Hit by funding cuts, community colleges are looking for new ways to generate revenue, reports Community College Times. At the American Association of Community Colleges convention in New Orleans, panelists talked about what their colleges are doing.
“We have to be more innovative to increase our revenue,” said Preston Pulliam, president of Portland Community College (Oregon). PCC added more weekend and late-evening classes to maximize the use of its facilities, banned smoking on campus to cut health-care costs and hired an auditor to analyze ways to run payroll and financial aid more efficiently.

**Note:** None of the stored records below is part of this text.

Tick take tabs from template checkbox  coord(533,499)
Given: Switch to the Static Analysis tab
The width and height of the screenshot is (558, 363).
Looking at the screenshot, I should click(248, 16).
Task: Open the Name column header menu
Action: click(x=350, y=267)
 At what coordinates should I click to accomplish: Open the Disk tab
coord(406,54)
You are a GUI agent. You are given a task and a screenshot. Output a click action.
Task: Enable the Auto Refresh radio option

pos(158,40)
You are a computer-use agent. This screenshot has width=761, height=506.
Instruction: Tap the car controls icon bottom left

Borough of Manhattan Community College (BMCC) in New York rents the college’s video production and computer labs when students are not using them to small media companies. The college also charges physicians $6,800 to earn a certificate in polysomnography.
Tacoma Community College (TCC) in Washington state is making a profit on two- to four-week programs for international students, who improve their English skills and earn about American culture before committing to a long-term program.
Perhaps the most controversial idea at TCC is charging higher student fees for certain high-demand programs, such as nursing, radiology technology and nanotechnology. The idea is appealing because higher fees would help sustain and even expand such programs that are more expensive because of the equipment needed for training, (TCC President Pamela) Transue said. However, she is concerned that higher fees could price out some lower-income students.
Rio Salado College in Arizona, primarily an online community college, charges higher course fees for dental hygiene classes and saves money by using facilities provided by the Arizona Dental Association.
Colleges also are reaching out to potential donors, including alumni, faculty and staff and foundations.
Initially, Portland-area foundations were reluctant to support PCC because it receives state funding. The college made the case that it needs help. One foundation provided a $1 million matching grant, and another gave a grant to help the college improve its fund-raising operation.
Rebalancing the Mission: The Community College Completion Challenge, a policy brief by the American Association of Community Colleges (AACC), looks at the issues colleges will face as they move from focusing on access to stressing success.
The new mission includes providing dual-credit classes for high school students, affordable classes for “swirlers” also enrolled in four-year institutions and vocational classes for “retoolers.”
Traditional completion rate measures count only associate and bachelor’s degrees, the policy brief notes. Success should include helping students earn certificates that will help them find employment quickly. In some cases, retoolers only need one or two classes to meet their goals.
Other students need help finding their education paths.
Stackable credentials, career pathways, and applied associate and bachelor’s degrees have emerged as ways to provide opportunity for continued academic progression for those who might otherwise have enrolled in terminal training programs.
Federal officials and higher education leaders are looking for better ways to define success, reports Community College Times.
Dr. Walter Bumphus will be president and CEO of the American Association of Community Colleges. A professor in the Community College Leadership Program (CCLP) and chair of the Department of Educational Administration at the University of Texas at Austin, Bumphus has served as senior administrator, community college president, system chancellor and executive in private industry.